RECORD EXTRACTS:
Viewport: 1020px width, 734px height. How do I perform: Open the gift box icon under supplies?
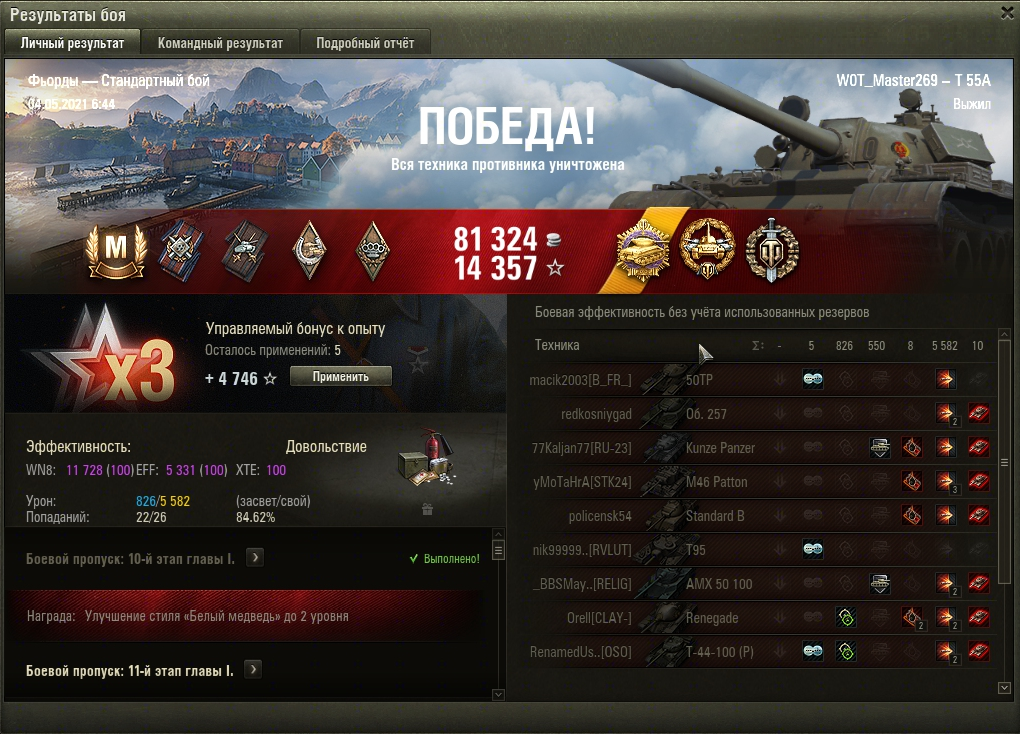[427, 509]
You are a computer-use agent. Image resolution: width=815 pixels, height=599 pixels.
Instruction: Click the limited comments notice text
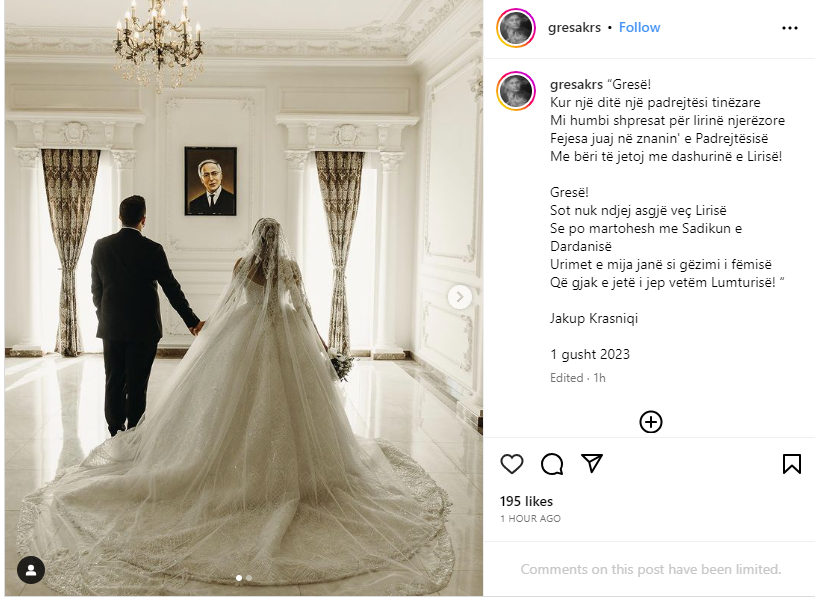coord(651,569)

TASK DIRECTIONS: Word for word, retype all of the data above, but include no pictures.

EXERCISE SOLUTION:
Viewport: 1020px width, 734px height. How do I perform: Open the gift box icon under supplies?
[427, 509]
You are a computer-use agent. Image resolution: width=815 pixels, height=599 pixels.
Instruction: Click the limited comments notice text
coord(651,569)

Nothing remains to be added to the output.